We may be stretching the definition of a Sour some but if we add pineapple juice to a rum based Sour with apricot liqueur we arrive at the Hotel Nacional a once famous celebrity hangout in Havana, Cuba. Pineapple has its own acidity and blends well with the lime in this recipe from the 1930s. Do the same with gin and use a combination of cherry liqueur, Grand Marnier and Benedictine and you arrive at another famous hotel, Raffles, with a Singapore Sling in your hand. The drink was created around 1915. It is a little sweet with all that fruit juice and liqueur but the pineapple cuts through beautifully. If you have the time to make a blackberry reduction, you can transform a simple margarita into The Fire of Olympus by adding it to jalapeño infused tequila—a recipe we discovered in the Lokanta Restaurant, Pleasanton, California. And while we are talking about transforming drinks, you can move the daiquiri up to the top shelf by following Papa Hemingway's lead adding grapefruit juice and maraschino liqueur. The grapefruit blends well and comes over strongly in the Hemingway Daiquiri.

The Aromatics

Manhattan cocktail in a martini glass

If instead of the citrus juice of the Sour we use an aromatic modifier, typically vermouth possibly combined with an Italian amaro (a bitter liqueur), we find a class of cocktails defined by David Embury as the Aromatics. Not everyone appreciates the bitter taste of these drinks, Kathy for one, but they too date back to the early days of cocktail history. We don't have many on our shelves yet, so clearly there's a need for more research, but here's what we have discovered so far.

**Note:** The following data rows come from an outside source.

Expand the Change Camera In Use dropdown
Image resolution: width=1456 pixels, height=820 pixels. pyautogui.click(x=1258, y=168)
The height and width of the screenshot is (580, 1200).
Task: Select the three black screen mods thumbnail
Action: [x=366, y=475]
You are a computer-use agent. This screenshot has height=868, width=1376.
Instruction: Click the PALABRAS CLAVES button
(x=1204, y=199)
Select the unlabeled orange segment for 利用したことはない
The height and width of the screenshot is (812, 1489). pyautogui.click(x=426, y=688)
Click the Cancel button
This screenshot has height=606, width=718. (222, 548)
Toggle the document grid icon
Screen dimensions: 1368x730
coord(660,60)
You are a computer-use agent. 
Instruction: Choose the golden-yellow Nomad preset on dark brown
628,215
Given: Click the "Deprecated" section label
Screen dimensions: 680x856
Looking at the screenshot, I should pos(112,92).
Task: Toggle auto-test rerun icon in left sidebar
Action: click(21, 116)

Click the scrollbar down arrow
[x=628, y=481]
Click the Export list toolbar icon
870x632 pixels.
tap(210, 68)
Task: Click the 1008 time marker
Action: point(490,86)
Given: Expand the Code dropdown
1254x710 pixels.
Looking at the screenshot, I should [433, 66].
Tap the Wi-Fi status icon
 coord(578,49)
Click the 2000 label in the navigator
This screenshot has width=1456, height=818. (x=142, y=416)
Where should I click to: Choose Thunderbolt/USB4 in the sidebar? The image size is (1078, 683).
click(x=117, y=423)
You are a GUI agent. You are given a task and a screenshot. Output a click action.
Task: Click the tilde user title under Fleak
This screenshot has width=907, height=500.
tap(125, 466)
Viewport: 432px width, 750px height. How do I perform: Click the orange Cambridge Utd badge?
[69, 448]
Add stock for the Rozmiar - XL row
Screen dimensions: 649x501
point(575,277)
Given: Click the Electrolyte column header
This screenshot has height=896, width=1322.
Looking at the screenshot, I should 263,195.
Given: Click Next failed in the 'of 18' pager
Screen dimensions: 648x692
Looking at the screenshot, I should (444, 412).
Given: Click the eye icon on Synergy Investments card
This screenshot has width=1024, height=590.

Probably originating in the Manhattan Club around the 1870s we have the Manhattan. This is a simple combination of rye whiskey and Italian sweet vermouth. We don't have to travel far from Manhattan to get to Red Hook named after a Brooklyn neighborhood. It is a recent riff on the Manhattan which uses Punt e Mes, a less sweet and more bitter vermouth, and adds maraschino liqueur to take the edge off the bitterness.

Taking a different direction from Manhattan, swap the whiskey for gin and add Green Chartreuse as the liqueur and you have the Bijou a wonderful old recipe from the 1890s. The herbal notes of the Chartreuse shine through brightly and if you use a colorless sweet vermouth this shine is opalescent. Finally, if you swap the Chartreuse for Campari you get my favorite of the aromatics, the Negroni. A wonderful old recipe created, so they say, one fine day in 1919 in Florence, Italy, when Count Camillo Negroni decided he was in the mood for something a little stronger.